The First Experiment Along the Waters of the Great Canal
On the crisp autumn morning of October 28, 1819, in western New York a boat called the Chief Engineer left Rome, New York to take the first journey on the Great Canal to Utica. A group of about thirty men were passengers on the boat, many of whom were distinguished guests, including Governor Dewitt Clinton, the canal’s chief advocate. Spectators lined the banks of the canal, as if lining the streets to watch a passing parade. A band serenaded the boat as it persisted and as it continued down the channel of the canal, it picked up more passengers so that additional citizens could take part in the festive event. The spectators in the towns lining the banks of the canal expressed their “unfeigned joy at seeing the first boat flat upon its waters.” All that the people of New York had been promised by their politicians finally seemed possible. It was a joyous occasion met with a 21-gun salute and cheers from all. Later in the week, the boat returned to Rome and then traveled back to Utica, a distance of 32 miles, achieved in a single day. This was an amazing feat, one that had not been thought to be achievable so soon. It was also stunning what men had achieved in building this canal and the nature they triumphed over. A local newspaper writer claimed that, “The result of this season cannot fail to animate the friends of the canal, incline the doubtful to its vigorous prosecution, and free its opponents from their fears and subdue their hostility; for theory must yield to fact, and wild speculation to the tests of experiment.”

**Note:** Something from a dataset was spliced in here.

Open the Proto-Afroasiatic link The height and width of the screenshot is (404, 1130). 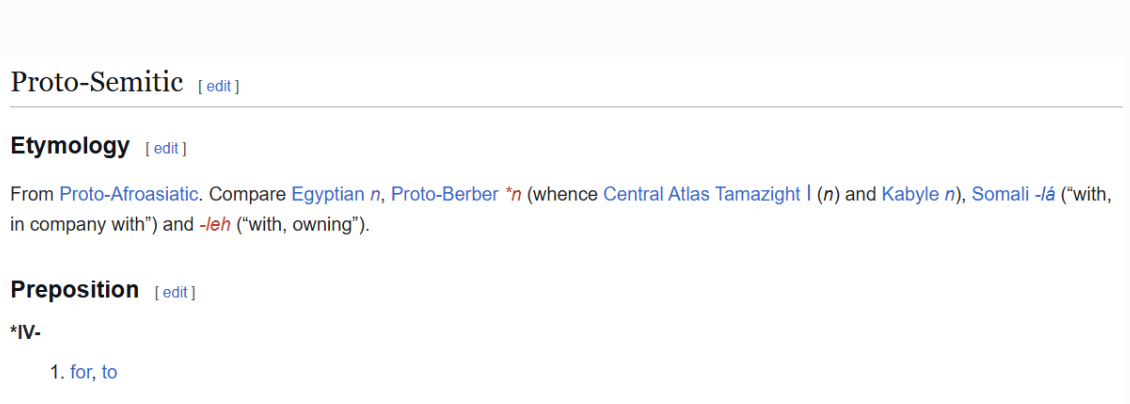128,194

The Great Canal would be completed in 1825 and proved to be everything that its advocates had hoped for. The canal is often considered the greatest and most influential public works project of the nineteenth century. It ushered in the economic changes that would transform the country, and added to the settling of the frontier by making settling the west an easier process. It also connected western settlements to both domestic and foreign markets while drastically reducing the price of transporting goods. The canal proved to be a worthwhile feat for the state of New York. It would be a stunning example of the benefits of internal improvements and improved transportation in the United States for years to come.
- Evan Cornog, The Birth of Empire: DeWitt Clinton and the American Experience 1769-1828 (New York: Oxford University Press, 1998), 163.
- "Canal-First Boat," Geneva Gazette, November 3, 1819.